Saturday, September 5, 2009

How to bustle a wedding dress

I think i could almost write a how-to on this. It's fiddly and tricky to get started but then once measured and you know what to do, it's just a bit of hand sewing.

I took a lot of advice off this site, Leanna Studios. It is written by a professional dressmaker who has pictures of several different types of bustles she's done and a description on how she did each one. I went for the Tufted Bustle in the end as i thought it suited my dress best and allows most of the fabric roses to still be visible. I loved the look of the Austrian bustle as well, and the Ballroom style pick up bustle.

To actually make the bustle, i laid the dress out flat on the floor and picked up the middle rose on the back seam, moving it to just below the first rose, and pinned it. Repeated that for the third rose and that brought the raw hem at the back almost to the level of the front hem. There's two roses on the mid back seams so i did the same to them, and then the side seams i bought the two bottom roses together. This wasn't enough to bring the side seams high enough, so i took another point 20 inches below the last rose and brought that up to the rose. This made the hem fairly even the whole way round the dress. I tried it on, with my shoes, to make sure.

The diagram above is an indication of how i did the bustling. I'll give it to my sister to help her in her Maid of Honour duties, along with one on how to lace the ribbon through the corset back of my dress!

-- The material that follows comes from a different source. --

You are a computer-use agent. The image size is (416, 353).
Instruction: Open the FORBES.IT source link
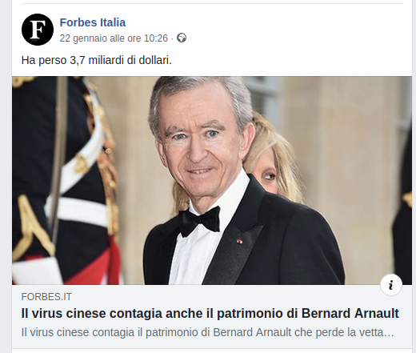46,297
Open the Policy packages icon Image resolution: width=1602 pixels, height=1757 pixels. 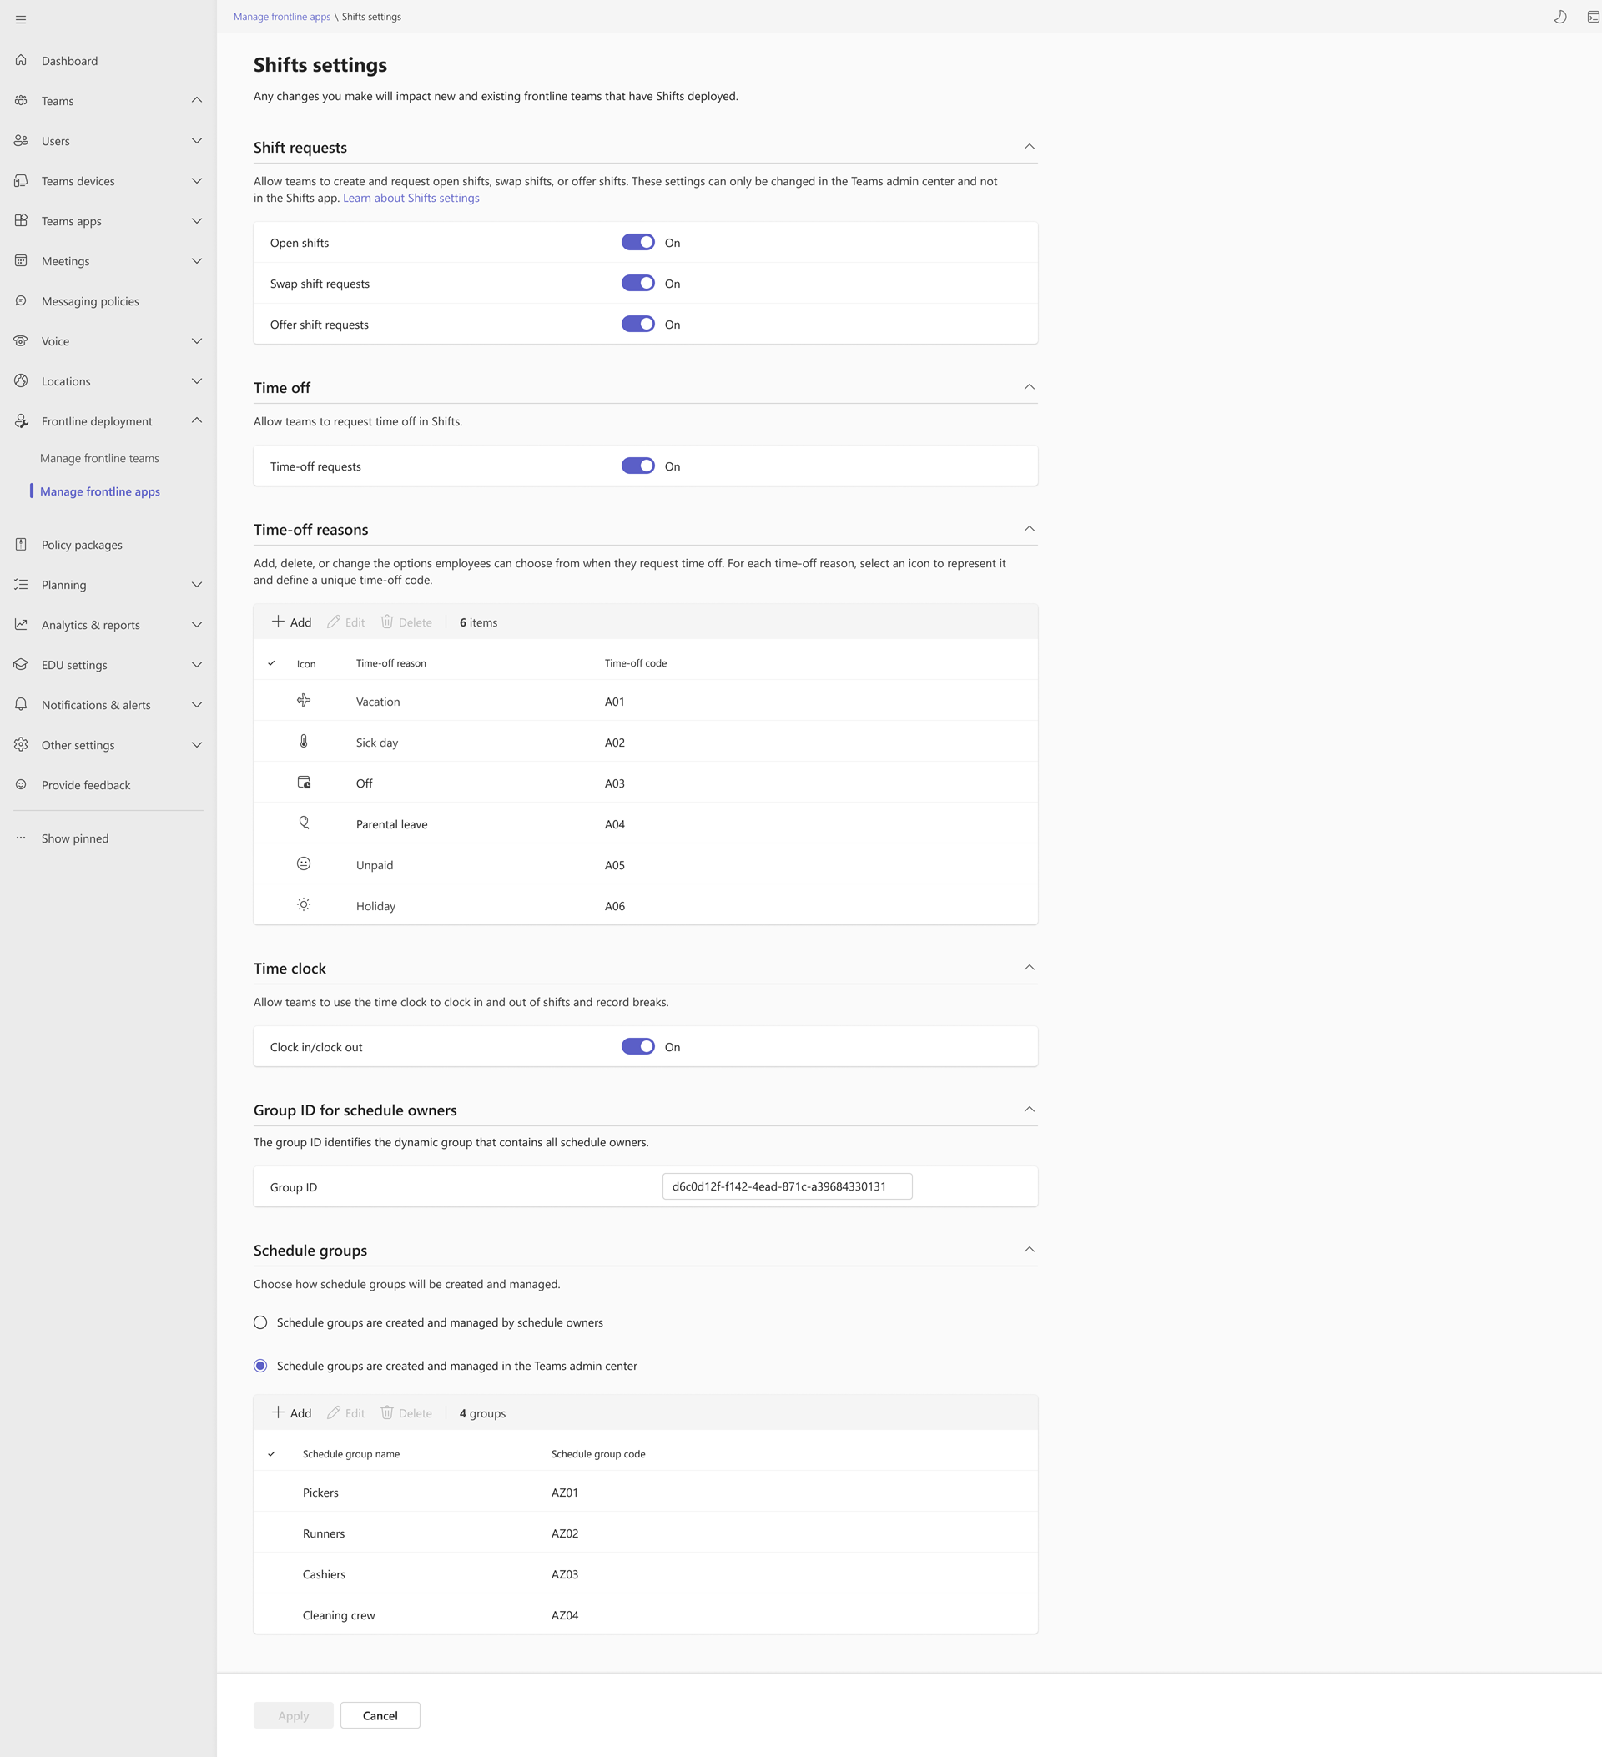point(21,544)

To join the bustle points i used hooks and eyes. All that i could find available in Spotlight were silver and black ones from Birch, and their website indicates that the silver (nickel) is the 'white'. I know there are actual white ones available but couldn't see them in the shop and really didn't want to drive all over Perth looking for some. I used the eye below each top rose and the hook above the lower rose. The first ones i put on i spend ages winding the cotton round them to cover the silver, but then i thought better of this and simply put a couple of threads through the bottom of the outermost petals of each rose, to bring them closer to the hooks and hopefully hide them from a casual observer. The two bustle points that are on a plain seam and not hidden by a rose i wrapped in the cotton. It's still visible but the eye is not as easily drawn to it, as it would be if it were silver.